I googled pics of the rest of the fish and I like the looks of these.

Texas, firemouth, JD's, and severums. I would also like to throw some tiger barbs in there....

One of each? Or how many of each of these could I do? Does M/F matter when putting these species together?

Thanks for the great help so far!


----------



## Alexraptor (Jan 30, 2003)

I say go for the oscars!
They are wonderful fish with great personalities.

So your girlfriend objects to them, heres the trick.

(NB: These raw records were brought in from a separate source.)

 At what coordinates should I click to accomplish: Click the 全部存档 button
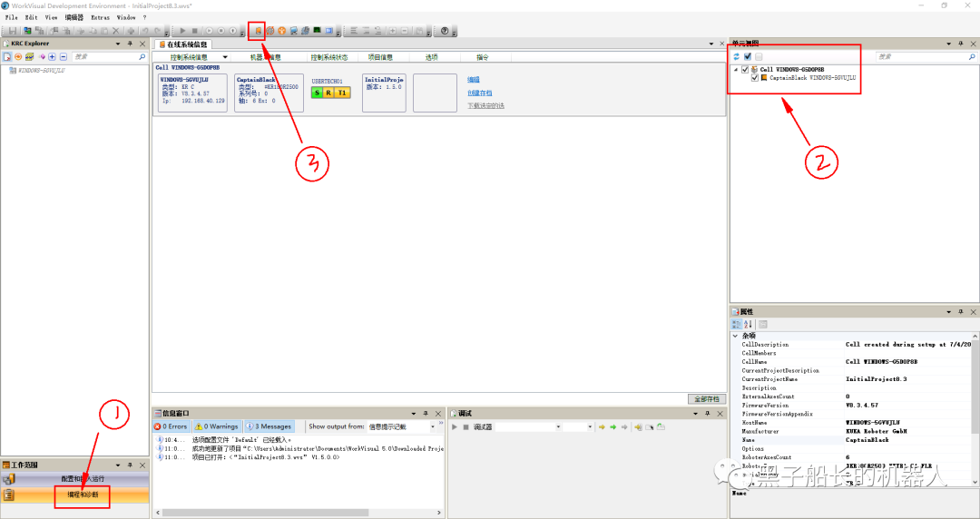click(706, 399)
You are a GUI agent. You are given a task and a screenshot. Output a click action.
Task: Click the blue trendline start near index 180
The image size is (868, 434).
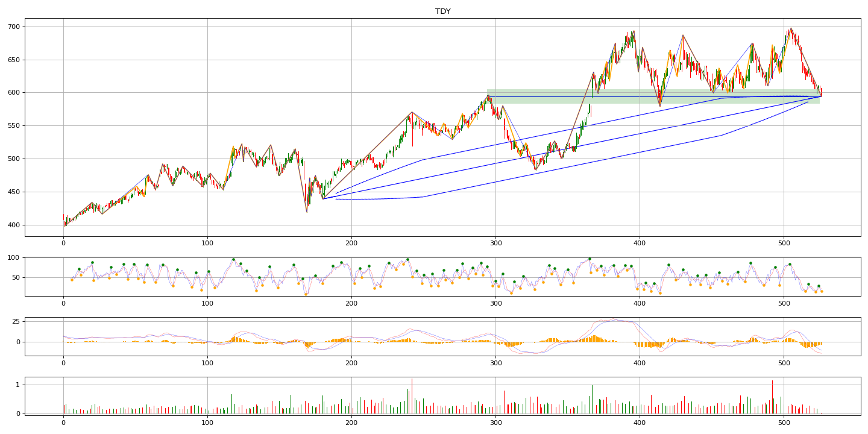[323, 198]
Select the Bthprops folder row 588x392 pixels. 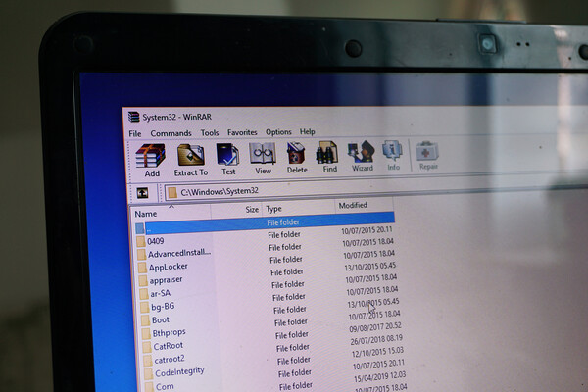(169, 332)
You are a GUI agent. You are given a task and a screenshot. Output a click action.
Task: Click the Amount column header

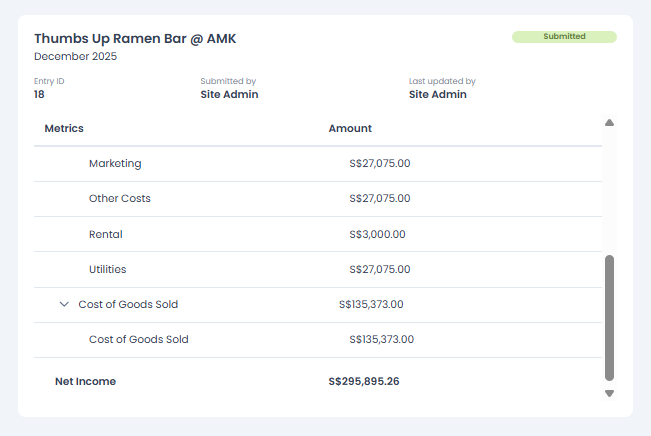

Buy young Oscars that are still fry/babies, of perhaps even better, take her with to pick the ones she likes best. Its infallible as they are extremely cute when their that young.


----------



## AKSkirmish (Jun 24, 2005)

skubasteve! said:


> I googled pics of the rest of the fish and I like the looks of these.
> 
> Texas, firemouth, JD's, and severums. I would also like to throw some tiger barbs in there....
> 
> ...


Tiger barbs wont last with the combo....The texas I would think would beat them all to hell in no time....
The other mixes sounds pretty solid though-


----------



## skubasteve! (Feb 14, 2007)

Could I do an all Texas? Or all firemouth? Or all JD tank? How many of each if i did that?


----------



## AKSkirmish (Jun 24, 2005)

I would just to due the combo you wanted minus the Barbs....

I like to overstock-
So I'll let other's help ya out on how many to stock with.....They will have a better realistic idea than I would ne how


----------



## skubasteve! (Feb 14, 2007)

AKSkirmish said:


> I would just to due the combo you wanted minus the Barbs....
> 
> I like to overstock-
> So I'll let other's help ya out on how many to stock with.....They will have a better realistic idea than I would ne how


With or without the Texas? Thanks AK.


----------



## AKSkirmish (Jun 24, 2005)

skubasteve! said:


> I would just to due the combo you wanted minus the Barbs....
> 
> I like to overstock-
> So I'll let other's help ya out on how many to stock with.....They will have a better realistic idea than I would ne how


With or without the Texas? Thanks AK.
[/quote]

With-
Can always remove if need be-


----------



## skubasteve! (Feb 14, 2007)

Alright, thanks for the quick responses AK. Much appreciated. Now I just have to get some numbers figured out!


----------



## AKSkirmish (Jun 24, 2005)

I would try to add some thing like some dithers to the tank-
Maybe some clown loachs for the bottom-
Maybe something along the line of some of the fancier pleco's that will go along with the setup-

But lets see what other's have to say also



skubasteve! said:


> Alright, thanks for the quick responses AK. Much appreciated. Now I just have to get some numbers figured out!


NP-


----------